*Questions About Petitions for Municipal Offices

posted Jul 24, 2013, 8:26 AM by Carole Young-Kleinfeld   [ updated Jul 24, 2013, 8:29 AM ]

Q: My local town committee bylaws have a petition requirement of 1% of enrolled voters, instead of 5% as stated in state laws.  Since the petition is for a potential primary in that party, do their rules override the statute?
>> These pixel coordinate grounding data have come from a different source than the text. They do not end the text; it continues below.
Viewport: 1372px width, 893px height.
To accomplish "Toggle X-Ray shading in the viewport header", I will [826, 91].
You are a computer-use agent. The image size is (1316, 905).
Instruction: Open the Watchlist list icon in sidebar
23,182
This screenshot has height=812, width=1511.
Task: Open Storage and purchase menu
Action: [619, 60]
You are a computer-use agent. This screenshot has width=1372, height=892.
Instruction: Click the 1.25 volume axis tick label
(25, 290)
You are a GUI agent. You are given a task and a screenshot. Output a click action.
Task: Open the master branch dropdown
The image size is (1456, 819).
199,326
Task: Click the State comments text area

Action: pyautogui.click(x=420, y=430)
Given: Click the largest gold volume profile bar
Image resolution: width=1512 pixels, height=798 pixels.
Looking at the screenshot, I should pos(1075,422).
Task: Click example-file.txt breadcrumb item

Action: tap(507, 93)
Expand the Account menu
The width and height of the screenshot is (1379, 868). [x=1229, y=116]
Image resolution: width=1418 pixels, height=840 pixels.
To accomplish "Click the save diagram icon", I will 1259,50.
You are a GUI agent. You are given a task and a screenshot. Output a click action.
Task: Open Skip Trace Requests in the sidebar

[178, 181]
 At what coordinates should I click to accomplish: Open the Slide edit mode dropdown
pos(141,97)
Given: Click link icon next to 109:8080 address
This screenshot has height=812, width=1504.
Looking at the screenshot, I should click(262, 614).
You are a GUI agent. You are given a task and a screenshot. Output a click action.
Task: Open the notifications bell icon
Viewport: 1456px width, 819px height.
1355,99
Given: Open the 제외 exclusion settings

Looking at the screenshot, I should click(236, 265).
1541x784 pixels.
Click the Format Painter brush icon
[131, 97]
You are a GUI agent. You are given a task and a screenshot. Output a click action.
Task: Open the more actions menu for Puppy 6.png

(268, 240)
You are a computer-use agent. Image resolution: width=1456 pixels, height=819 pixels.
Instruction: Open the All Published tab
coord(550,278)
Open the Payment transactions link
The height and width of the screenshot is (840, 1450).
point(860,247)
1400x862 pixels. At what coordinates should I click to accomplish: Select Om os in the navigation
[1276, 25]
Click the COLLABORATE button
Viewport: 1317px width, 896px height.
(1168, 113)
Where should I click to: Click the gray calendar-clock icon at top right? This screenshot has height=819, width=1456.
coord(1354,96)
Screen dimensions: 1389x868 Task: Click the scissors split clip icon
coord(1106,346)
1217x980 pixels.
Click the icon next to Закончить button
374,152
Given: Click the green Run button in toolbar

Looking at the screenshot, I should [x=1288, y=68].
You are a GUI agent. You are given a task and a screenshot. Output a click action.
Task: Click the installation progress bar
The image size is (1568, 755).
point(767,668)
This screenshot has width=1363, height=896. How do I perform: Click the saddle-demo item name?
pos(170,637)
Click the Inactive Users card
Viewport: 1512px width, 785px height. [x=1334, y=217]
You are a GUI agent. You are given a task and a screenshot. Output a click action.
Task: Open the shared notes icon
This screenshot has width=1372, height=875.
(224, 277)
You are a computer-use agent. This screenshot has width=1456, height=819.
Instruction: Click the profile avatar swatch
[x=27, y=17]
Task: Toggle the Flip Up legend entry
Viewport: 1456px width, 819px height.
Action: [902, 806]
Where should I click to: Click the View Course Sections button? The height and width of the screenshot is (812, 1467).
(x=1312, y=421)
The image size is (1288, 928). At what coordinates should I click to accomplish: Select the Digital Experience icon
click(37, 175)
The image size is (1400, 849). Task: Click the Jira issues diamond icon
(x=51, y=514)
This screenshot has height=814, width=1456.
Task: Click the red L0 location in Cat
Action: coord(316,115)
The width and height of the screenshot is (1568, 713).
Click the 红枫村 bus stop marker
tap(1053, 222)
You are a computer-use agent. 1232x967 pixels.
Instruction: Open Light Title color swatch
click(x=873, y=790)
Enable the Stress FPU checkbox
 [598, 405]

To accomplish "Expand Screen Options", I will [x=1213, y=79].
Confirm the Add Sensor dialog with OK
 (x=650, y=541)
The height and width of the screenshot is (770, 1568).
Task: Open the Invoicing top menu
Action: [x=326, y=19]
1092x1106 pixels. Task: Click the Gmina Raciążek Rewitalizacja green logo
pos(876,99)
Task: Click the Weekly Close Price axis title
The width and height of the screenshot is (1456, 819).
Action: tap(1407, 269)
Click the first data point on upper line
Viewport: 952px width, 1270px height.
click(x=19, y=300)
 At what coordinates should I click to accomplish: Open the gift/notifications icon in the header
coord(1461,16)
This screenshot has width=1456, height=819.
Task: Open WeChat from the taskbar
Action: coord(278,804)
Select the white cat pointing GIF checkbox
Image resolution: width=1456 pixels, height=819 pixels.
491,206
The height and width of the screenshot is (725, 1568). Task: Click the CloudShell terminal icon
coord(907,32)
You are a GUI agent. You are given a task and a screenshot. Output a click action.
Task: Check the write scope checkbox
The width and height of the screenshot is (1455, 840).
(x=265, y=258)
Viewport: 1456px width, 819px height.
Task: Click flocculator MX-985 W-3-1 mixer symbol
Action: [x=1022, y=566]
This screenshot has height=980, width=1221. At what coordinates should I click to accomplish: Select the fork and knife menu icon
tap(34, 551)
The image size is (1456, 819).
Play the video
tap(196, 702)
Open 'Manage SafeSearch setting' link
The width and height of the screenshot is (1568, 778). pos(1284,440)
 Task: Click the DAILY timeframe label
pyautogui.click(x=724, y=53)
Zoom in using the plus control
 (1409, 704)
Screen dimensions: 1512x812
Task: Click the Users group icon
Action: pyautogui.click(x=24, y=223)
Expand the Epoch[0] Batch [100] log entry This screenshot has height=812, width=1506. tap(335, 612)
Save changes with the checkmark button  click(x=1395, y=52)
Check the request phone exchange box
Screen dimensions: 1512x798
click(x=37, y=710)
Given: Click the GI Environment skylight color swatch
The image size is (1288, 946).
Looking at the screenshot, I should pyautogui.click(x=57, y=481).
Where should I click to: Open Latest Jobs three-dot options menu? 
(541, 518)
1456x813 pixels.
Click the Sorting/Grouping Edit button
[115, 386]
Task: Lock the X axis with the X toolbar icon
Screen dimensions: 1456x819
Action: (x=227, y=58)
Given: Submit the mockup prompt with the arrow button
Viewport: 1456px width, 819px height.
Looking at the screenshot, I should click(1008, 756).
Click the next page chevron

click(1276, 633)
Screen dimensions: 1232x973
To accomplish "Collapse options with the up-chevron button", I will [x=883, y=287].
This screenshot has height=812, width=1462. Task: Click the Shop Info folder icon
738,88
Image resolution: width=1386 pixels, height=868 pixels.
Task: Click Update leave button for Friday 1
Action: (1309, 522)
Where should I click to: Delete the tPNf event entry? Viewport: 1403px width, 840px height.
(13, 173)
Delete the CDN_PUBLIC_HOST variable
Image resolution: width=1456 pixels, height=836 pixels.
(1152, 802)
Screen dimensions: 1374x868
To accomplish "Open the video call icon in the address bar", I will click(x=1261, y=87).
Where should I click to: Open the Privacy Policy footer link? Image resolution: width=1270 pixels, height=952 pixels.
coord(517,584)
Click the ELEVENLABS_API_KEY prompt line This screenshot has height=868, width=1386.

A: Check Section 9-406. Filing of primary petition candidacies for municipal offices and town committee members. …Any such candidacy shall be filed by filing with the registrar—within the applicable time specified in section 9-405—a petition signed by (1) at least 5% of the electors whose names appear upon the last-completed enrollment list of such party in such municipality or in such political subdivision, senatorial district or assembly district, or (2) such lesser number of such electors as such party by its rules prescribes, as the case may be. Compute this percentage by using the last printed certified party enrollment list prior to the date the first primary petition was issued (updated to exclude names of individuals who ceased to be electors).  


Q: I just received my party’s endorsement. Can I also appear on the ballot as a nominating petition candidate?

A: Check Section 9-453t. The nomination of a candidate by a major party shall disqualify such candidate from appearing on the ballot by nominating petition unless (1) the petition is circulated by an existing minor party and (2) the minor party is otherwise qualified to nominate candidates on the same ballot. Nothing in this section shall be construed to prohibit any candidate from appearing on the ballot as the nominee of two or more major or minor parties for the same office.

Q:  If a candidate submits a nominating petition, and then wins their party’s nomination, can the candidate ask to withdraw their petition?

A:  Yes, the candidate would be given the chance either to stay as a petitioning candidate or to take the party endorsement, unless the exceptions in Q2 apply.